1. Random initialization vs. ImageNet pre‑training – removing the pretrained weights reduced accuracy by ~5.8 %.
2. Three‑channel encoding vs. single‑channel grayscale – collapsing to a single channel lowered accuracy by ~3.2 %.
3. Data augmentation vs. none – disabling augmentation caused a 4.5–6.7 % drop, confirming its critical role in generalization.
4. VGG‑19 vs. VGG‑16 – the deeper VGG‑19 outperformed VGG‑16 by ~1.5 % accuracy, likely due to its larger receptive field.

These experiments collectively validate that transfer learning, multi‑channel contextual encoding, and aggressive augmentation are synergistic rather than interchangeable.

Model interpretability
Grad‑CAM visualizations were generated for correctly and incorrectly classified examples. In normal slices, the network’s attention focused on the central high‑density region of the phantom, whereas in defect slices it highlighted the localized low‑contrast anomalies. For improperly acquired slices, the activation maps emphasized peripheral regions where truncation or excessive noise was present. This alignment with human expert reasoning enhances trust in the system for clinical deployment.
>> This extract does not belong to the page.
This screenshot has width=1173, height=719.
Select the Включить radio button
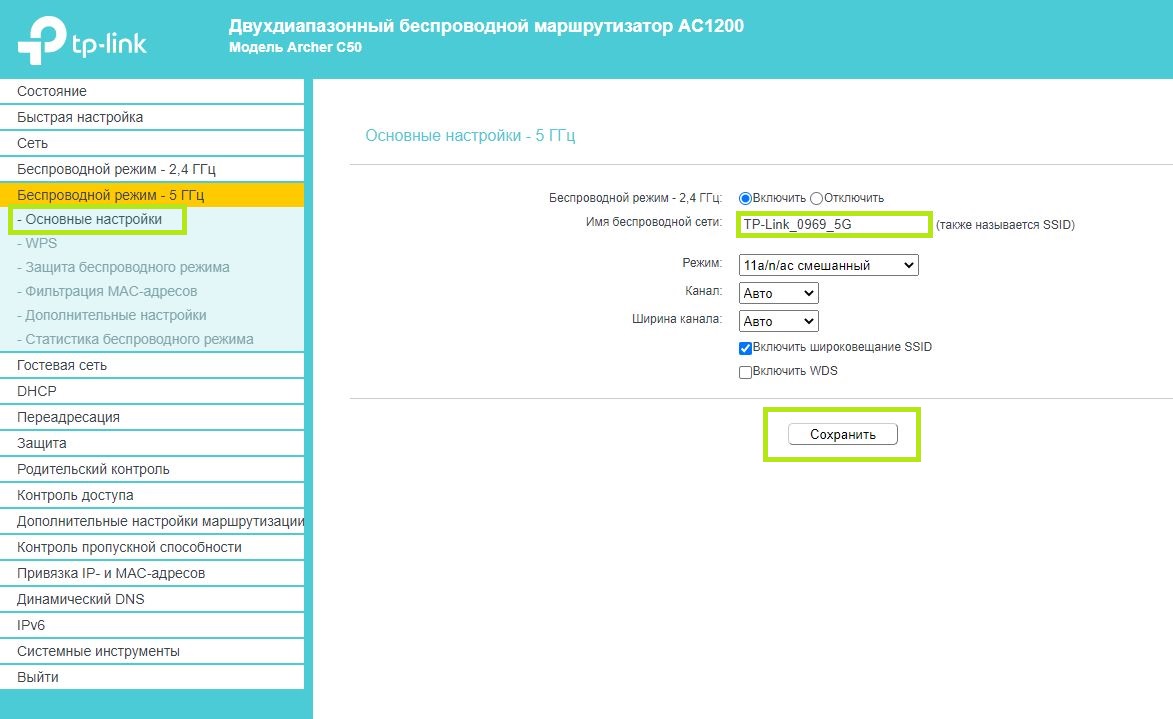(x=745, y=198)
Practical integration and limitations
The authors outline a straightforward integration pathway: the classifier can be embedded into the CT scanner’s reconstruction pipeline or PACS, automatically flagging unusable slices and prompting re‑scanning before the patient leaves the suite. This could reduce repeat scans, improve workflow efficiency, and standardize quality assurance across sites. However, the study’s external validity is limited by its single‑institution data source and the exclusive use of a single phantom model (Mercury Phantom, Gammex). Future work should evaluate cross‑vendor generalization, incorporate additional phantom designs, and extend the approach to three‑dimensional volumetric analysis rather than slice‑wise classification.

Conclusion
By combining ImageNet‑pretrained VGG‑19, a novel three‑channel input scheme, and comprehensive data augmentation, the authors deliver a high‑performing, robust classifier for CT phantom test‑pattern identification. The system achieves 98 % overall accuracy and maintains respectable performance (86 %) under suboptimal acquisition conditions, effectively automating a traditionally manual, time‑consuming step in CT quality control. The work demonstrates the feasibility of transfer learning for niche medical imaging tasks and sets the stage for broader adoption of AI‑driven quality assurance in radiology.